Source:

--- Begin ---

Reworking is what school children might call, "Do over!" It means, quite simply, redoing some work done previously. On this site it has two main usages:
1. Reworking writing.
As explained briefly on WhatIsRefactoring
, it is possible to refactor the semantics (denotative meaning) of a work. However, natural language isn't limited to semantics (or functionalism). It contains connotative meaning as well, normally called style (e.g. rhetoric). The style of a work comes from the structure of the writing, the relationship of the words. It is strictly
not possible to refactor
a piece of writing and preserve the style.
Consider the difference between, "Quickly, John ran to Jane." and "John ran quickly to Jane." Functionally the two sentences are equivalent, but stylistically they are quite different. The first sentence emphasizes the speed at which John ran whereas the second (more weakly) emphasizes the characters in the narrative.
But more practically, refactoring text is really rare (although it is possible, say, by moving a section of discussion to a separate page on a wiki). Reworking is much more common. Restating what was said, removing what's not interesting, explaining points in further detail.
So, when someone says they are refactoring a page, they are more likely to be reworking it so it reads better.
A big goal when reworking is to preserve the relationship of the work under revision to other works in the system. Thus, when reworking a page on a wiki, one doesn't want to have to adjust the relationships it has to other pages. (This could be false if the discussion becomes meta, but we'll ignore those cases because they are self-defeating anyway.)
Think about renovating a basement bathroom in the house. A good contractor can do the job without changing the upstairs bedrooms. A really good contractor may not even affect the surrounding rooms.
2. Reworking code.
Typically, this is done in order to improve the system, say by cleaning up code or by optimizing. With respect to cleaning up code, reworking fits on the spectrum between CowboyCoding
from refactoring to a little bit towards CowboyCoding
. Strictly speaking, refactoring is a special case of reworking (see below, WhatIsRefactoring
Refactoring is good when you want to guarantee functional equivalence. Say when you are confident in how a subsystem works
but not how it is written. Strict refactoring prevents additional bugs from being introduced. On the other hand, it preserves existing bugs.
The looser version of reworking is to just rewrite it to improve the quality. Really, this almost assumes that the programmer is perfect (ala CowboyCoding
), and thus won't introduce bugs. But it's also limited in scope, thus reducing the amount complexity that the programmer has to worry about. So, by virtue of its increased flexibility, it has the potential
to be more optimal than refactoring, even if refactoring is guaranteed to work. People who can afford to trade defects for time to market may appreciate this approach. Or those who understand the solution (and how to write it) well enough that any bugs introduced will be easy to detect. How that's done is another issue, of course. It could be false, too, as happens whenever one moves out of guarantees into the riskier world of contingent flexibility.
Another question is at what level do we want to guarantee functional equivalence. If you consider the system to be an onion of interfaces (not really true in many cases, but let's pretend), then you can select one layer and lock that down with RegressionTests
. Anything beneath that you can rework without maintaining equivalence to corresponding units in the previous revision of the system. This once again balances flexibility against scope. While this may seem like refactoring, strict refactoring would preserve equivalence down to the atomic units in the system as well.

--- End ---

Information given:
--- Begin ---

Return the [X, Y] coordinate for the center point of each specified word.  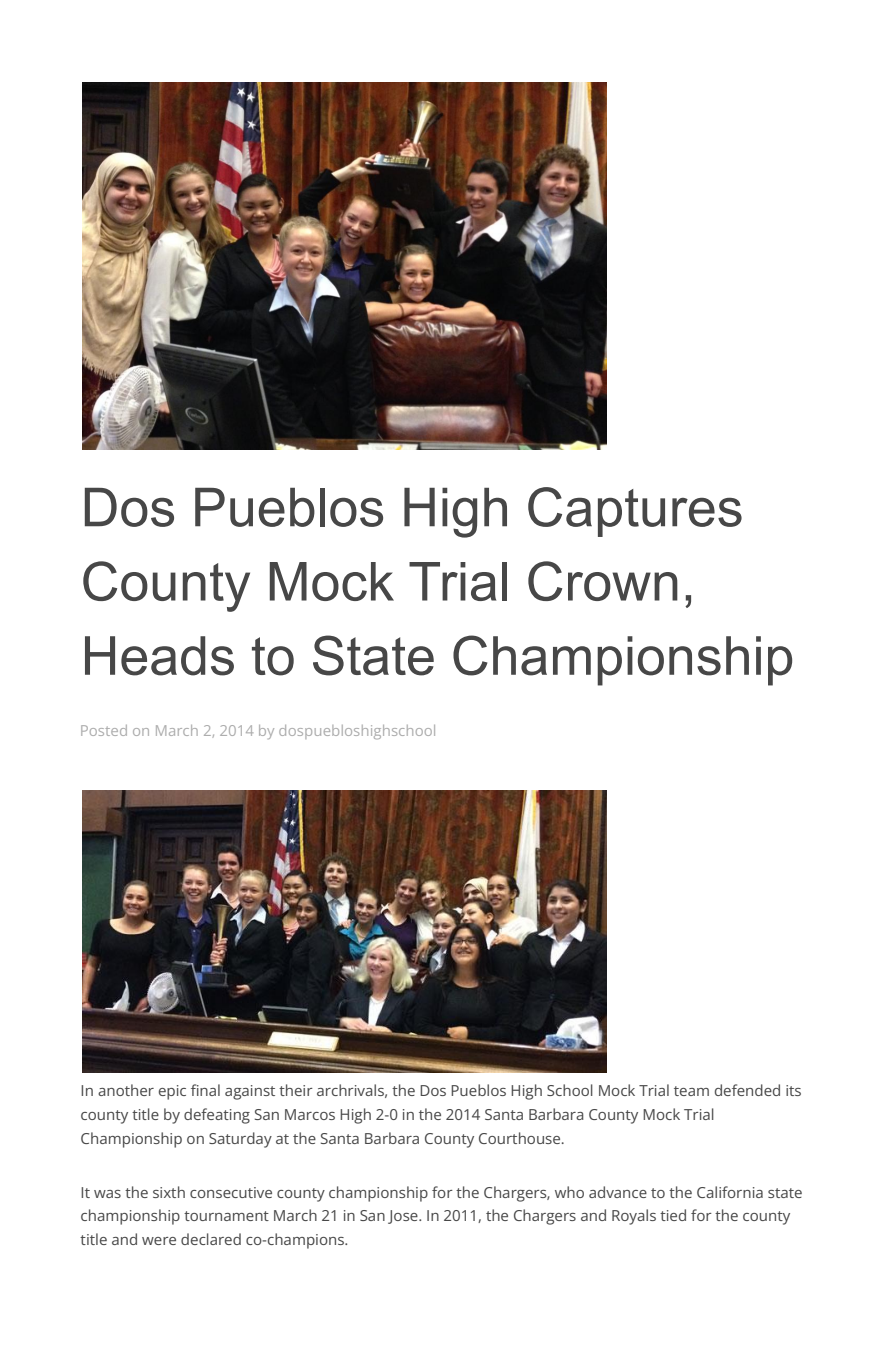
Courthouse [521, 1138]
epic [172, 1092]
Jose [404, 1217]
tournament [226, 1216]
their [296, 1090]
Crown [603, 581]
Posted [104, 730]
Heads [159, 656]
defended [747, 1090]
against [250, 1092]
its [793, 1090]
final [205, 1090]
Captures [635, 512]
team [691, 1091]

--- End ---

Exercise description: Write the next part of the piece on reworking writing and code, starting after its last sentence.

Answer:
Why do you say this? Have you read MartinFowler's book? There are lots of places in it where equivalence is not preserved "down to the atomic units in the system." As I see it, the salient difference between refactoring and reworking (as described above) is that refactoring focuses on the idea of taking small steps and running the tests after each step, which makes it very easy to find where a bug crept in.
- Yes, I've read his book. If you read WhatIsRefactoring, there is a distinction between strict definitions and practical applications of refactoring. As it says above, "strict refactoring would preserve equivalence down to the atomic units," emphasis added. What people normally call refactoring is different, but this page is to help clarify the distinctions. Actually, please do define the "grey zone" between the strict definition and the sane definition somewhere. That would improve things immensely.
- There's only one definition of refactoring: "Refactoring is the process of changing a software system in such a way that it does not alter the external behavior of the code yet improves its internal structure." (cf. WhatIsRefactoring)
- MartinFowler follows the "strict" definition (which is also the "sane" definition) throughout the book. Not everything in the book is an example solely of refactoring. He shows how to refactor and change functionality in interleaved, small steps. This refactor-change interleaving is one way to carry out a reworking. But refactoring and reworking don't compete head-to-head.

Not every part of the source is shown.